## Tarea
Según el texto sobre la sociología como ciencia, ¿qué otras ciencias sociales, además de la sociología, quisieron parecerse a las ciencias naturales?

## Texto elegido
● ● ● ● ● ● ●

Cuando pensadores como Auguste Comte pretendieron hacer de la sociología una ciencia, creyeron que la misma debería ser un “saber positivo”, semejante al que caracterizaba las ciencias naturales, también “positivas” (o “positivistas”). Se inició, así, en la sociología (y también en otras ciencias sociales, como la economía, la psicología y la ciencia política) una preocupación porque su quehacer se pareciera, en la mayor medida posible, a lo que supuestamente hacían las ciencias naturales: en el caso de la sociología recolectar evidencia empírica (datos positivos) para llegar a conclusiones generales acerca de cómo se relacionan (causalmente, correlativamente, asociativamente) los “hechos” sociales. Este quehacer científico social, por tanto, también recibió los calificativos de “cuantititivista”, de “cientificista” y “reduccionista” por parte de quienes no se consideraban imbuidos del mismo propósito.

● ● ● ● ● ● ●

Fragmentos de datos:
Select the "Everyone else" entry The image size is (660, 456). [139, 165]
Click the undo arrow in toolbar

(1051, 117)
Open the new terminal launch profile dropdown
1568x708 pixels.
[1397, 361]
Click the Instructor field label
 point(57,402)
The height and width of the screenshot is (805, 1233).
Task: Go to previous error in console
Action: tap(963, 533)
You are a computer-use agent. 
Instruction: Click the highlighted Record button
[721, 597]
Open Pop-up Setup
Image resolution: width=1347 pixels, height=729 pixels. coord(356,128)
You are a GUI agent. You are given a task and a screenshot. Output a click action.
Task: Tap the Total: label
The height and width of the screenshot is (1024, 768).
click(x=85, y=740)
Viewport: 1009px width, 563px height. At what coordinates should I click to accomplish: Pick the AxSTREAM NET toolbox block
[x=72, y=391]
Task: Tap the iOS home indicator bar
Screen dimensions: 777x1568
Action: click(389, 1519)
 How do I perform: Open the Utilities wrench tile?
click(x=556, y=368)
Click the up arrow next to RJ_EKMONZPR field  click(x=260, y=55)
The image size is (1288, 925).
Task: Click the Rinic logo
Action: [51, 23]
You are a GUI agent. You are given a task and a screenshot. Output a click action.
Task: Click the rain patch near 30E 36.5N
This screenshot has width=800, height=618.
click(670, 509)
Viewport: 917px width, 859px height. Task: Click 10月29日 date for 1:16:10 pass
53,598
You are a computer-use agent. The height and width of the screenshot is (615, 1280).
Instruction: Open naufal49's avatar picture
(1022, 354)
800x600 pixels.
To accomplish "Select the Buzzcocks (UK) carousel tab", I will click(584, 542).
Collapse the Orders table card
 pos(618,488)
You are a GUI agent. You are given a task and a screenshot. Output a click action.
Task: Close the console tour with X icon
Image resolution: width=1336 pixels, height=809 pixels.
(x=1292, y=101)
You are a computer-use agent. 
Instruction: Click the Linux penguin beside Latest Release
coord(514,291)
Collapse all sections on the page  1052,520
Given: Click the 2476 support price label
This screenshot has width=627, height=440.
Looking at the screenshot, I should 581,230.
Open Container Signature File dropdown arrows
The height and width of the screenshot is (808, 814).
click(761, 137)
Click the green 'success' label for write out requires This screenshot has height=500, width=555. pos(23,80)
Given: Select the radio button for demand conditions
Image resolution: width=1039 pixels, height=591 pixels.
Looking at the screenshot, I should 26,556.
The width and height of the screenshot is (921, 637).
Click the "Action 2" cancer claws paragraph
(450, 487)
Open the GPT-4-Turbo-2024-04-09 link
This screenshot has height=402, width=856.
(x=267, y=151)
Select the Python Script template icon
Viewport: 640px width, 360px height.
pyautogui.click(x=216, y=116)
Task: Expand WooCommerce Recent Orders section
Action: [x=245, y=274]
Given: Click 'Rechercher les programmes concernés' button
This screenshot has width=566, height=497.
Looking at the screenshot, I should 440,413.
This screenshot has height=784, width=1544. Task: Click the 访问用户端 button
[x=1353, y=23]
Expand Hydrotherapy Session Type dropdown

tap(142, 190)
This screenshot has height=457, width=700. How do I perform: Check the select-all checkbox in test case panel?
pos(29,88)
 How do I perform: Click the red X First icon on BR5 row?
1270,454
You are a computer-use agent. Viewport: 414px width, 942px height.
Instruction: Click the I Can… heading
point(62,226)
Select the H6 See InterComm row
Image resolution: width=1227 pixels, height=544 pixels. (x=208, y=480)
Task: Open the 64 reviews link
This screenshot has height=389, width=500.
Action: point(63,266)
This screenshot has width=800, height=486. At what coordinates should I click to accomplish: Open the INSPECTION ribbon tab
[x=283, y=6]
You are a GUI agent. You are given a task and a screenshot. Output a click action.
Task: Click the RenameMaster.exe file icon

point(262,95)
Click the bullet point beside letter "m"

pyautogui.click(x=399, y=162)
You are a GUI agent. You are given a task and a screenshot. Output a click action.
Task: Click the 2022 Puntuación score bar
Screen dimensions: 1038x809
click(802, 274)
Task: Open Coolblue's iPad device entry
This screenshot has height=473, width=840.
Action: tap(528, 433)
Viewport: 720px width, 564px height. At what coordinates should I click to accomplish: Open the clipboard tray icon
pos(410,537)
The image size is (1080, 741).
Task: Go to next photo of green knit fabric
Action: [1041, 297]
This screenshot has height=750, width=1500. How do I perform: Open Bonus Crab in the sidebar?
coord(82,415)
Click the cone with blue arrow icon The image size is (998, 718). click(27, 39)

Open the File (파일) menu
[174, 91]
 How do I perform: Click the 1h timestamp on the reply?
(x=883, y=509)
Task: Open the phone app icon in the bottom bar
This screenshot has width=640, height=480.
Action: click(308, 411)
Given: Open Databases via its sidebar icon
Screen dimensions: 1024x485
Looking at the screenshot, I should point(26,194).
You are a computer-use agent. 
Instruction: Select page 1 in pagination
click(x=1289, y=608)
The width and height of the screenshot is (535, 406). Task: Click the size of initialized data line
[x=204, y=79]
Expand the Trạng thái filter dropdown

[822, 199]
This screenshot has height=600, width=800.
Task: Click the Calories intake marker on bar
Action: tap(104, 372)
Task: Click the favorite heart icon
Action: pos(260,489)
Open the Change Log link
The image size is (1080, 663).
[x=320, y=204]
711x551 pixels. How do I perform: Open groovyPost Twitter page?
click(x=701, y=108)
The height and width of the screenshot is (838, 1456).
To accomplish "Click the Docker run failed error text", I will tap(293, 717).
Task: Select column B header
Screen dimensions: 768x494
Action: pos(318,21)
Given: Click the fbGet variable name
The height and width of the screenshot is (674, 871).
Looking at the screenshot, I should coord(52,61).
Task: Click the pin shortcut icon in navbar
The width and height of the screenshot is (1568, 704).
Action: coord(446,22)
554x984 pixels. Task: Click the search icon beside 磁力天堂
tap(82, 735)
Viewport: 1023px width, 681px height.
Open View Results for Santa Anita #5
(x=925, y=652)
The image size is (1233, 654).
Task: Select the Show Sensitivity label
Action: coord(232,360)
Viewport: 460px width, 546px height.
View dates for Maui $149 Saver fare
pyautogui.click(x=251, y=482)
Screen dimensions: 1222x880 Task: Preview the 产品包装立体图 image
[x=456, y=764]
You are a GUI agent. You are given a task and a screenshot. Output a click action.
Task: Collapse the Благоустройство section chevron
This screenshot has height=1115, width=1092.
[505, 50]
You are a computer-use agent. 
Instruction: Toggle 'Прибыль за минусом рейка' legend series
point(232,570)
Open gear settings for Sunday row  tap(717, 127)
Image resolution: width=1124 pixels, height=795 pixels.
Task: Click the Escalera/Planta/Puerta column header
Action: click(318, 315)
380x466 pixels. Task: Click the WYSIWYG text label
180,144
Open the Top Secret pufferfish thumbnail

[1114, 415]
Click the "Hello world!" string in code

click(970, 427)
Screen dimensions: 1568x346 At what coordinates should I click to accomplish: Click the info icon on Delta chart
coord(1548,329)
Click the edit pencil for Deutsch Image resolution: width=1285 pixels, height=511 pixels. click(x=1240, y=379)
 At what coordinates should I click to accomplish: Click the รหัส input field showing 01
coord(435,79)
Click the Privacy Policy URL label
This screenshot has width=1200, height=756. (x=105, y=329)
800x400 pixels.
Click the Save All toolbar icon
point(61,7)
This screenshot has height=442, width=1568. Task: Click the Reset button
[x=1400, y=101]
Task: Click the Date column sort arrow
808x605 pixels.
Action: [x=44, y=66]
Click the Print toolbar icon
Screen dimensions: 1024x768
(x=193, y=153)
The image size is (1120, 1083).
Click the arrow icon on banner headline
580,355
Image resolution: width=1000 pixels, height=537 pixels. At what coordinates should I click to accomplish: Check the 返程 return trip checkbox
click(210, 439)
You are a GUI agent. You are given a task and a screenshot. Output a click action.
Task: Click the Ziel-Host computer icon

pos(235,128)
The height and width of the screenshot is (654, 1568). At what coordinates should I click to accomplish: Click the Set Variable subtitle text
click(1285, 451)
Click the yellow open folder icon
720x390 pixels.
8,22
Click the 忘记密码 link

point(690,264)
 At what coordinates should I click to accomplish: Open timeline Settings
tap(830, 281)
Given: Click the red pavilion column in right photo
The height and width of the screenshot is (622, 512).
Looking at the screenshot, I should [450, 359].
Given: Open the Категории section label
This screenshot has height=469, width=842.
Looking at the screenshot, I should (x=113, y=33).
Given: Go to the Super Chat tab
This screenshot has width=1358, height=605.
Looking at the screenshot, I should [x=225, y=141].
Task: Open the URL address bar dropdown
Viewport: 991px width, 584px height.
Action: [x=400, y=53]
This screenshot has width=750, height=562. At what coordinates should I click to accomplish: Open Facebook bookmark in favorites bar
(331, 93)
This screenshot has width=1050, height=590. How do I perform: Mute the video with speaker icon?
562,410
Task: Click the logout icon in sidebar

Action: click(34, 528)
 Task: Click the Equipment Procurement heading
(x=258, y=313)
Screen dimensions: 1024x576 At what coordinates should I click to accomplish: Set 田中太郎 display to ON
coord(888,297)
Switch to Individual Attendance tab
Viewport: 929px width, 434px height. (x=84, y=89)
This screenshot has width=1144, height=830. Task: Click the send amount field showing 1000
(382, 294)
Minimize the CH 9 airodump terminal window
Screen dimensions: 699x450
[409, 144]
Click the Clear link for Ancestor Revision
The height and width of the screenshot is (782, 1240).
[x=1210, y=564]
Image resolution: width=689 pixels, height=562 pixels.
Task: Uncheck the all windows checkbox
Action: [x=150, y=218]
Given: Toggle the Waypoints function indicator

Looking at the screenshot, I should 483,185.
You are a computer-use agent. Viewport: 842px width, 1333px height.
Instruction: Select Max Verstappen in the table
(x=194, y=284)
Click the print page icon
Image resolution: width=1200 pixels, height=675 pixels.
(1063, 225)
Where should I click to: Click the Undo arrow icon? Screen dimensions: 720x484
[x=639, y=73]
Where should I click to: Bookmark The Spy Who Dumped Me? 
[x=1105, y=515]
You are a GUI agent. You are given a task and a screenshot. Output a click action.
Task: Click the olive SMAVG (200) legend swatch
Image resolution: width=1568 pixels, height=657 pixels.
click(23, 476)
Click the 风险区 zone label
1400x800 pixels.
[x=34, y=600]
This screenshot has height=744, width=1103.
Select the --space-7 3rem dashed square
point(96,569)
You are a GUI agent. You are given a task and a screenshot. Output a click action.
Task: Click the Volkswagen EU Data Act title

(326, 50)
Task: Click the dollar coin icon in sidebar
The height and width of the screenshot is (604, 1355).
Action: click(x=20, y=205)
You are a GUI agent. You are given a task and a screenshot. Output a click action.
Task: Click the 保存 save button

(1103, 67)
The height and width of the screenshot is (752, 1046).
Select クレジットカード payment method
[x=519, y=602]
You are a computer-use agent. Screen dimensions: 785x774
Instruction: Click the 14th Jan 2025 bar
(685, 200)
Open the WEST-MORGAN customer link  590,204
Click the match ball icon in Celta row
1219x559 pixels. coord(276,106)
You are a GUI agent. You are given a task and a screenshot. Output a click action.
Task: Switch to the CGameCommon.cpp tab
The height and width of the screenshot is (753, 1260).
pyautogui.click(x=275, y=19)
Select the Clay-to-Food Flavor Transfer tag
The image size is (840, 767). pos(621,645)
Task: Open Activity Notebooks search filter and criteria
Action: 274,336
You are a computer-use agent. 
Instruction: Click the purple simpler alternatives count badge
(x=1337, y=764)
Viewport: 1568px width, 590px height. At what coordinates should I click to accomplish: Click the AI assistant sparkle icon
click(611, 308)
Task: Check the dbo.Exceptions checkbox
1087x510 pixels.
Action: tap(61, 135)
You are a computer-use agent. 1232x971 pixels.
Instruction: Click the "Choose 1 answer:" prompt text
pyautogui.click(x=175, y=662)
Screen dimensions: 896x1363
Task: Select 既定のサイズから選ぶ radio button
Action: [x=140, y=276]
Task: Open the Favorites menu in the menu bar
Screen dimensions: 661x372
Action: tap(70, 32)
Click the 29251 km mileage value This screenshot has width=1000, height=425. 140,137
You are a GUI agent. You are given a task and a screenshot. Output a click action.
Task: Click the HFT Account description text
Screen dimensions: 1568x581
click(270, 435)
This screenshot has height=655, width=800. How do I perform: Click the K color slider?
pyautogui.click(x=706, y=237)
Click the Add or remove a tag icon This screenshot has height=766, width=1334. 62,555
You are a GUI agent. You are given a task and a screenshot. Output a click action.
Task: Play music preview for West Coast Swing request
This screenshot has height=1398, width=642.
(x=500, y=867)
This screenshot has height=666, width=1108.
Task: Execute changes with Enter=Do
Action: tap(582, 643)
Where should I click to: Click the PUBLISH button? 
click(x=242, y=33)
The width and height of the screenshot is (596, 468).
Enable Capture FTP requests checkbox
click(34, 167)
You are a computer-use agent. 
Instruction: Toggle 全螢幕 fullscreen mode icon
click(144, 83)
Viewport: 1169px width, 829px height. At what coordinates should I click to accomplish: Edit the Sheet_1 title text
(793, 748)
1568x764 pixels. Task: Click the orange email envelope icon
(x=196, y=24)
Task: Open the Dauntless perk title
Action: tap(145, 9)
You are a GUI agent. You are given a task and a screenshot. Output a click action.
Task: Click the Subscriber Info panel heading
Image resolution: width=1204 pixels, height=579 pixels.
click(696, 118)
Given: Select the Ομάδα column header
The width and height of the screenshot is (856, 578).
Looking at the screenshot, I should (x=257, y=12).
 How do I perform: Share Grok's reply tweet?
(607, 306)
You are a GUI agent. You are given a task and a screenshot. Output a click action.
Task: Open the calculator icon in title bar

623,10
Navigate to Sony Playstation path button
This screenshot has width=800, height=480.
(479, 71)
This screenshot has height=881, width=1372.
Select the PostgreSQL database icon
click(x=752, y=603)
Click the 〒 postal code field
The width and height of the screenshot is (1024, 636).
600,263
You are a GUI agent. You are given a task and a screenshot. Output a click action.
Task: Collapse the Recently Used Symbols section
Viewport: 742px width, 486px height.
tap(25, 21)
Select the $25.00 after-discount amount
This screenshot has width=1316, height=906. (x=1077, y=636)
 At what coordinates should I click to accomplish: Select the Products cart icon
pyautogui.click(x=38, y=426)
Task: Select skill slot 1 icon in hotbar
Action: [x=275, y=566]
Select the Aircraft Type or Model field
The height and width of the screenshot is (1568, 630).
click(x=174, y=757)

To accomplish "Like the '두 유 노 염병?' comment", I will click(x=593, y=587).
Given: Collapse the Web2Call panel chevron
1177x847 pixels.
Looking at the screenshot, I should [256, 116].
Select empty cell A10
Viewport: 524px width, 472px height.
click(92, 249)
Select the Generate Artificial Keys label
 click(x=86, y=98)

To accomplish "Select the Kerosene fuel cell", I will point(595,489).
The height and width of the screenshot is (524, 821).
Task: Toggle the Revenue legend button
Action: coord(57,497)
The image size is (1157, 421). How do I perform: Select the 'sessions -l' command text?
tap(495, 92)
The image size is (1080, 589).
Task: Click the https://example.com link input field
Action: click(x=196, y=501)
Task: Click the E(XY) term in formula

● ● ● ● ● ● ●

## Respuesta
La economía, la psicología y la ciencia política.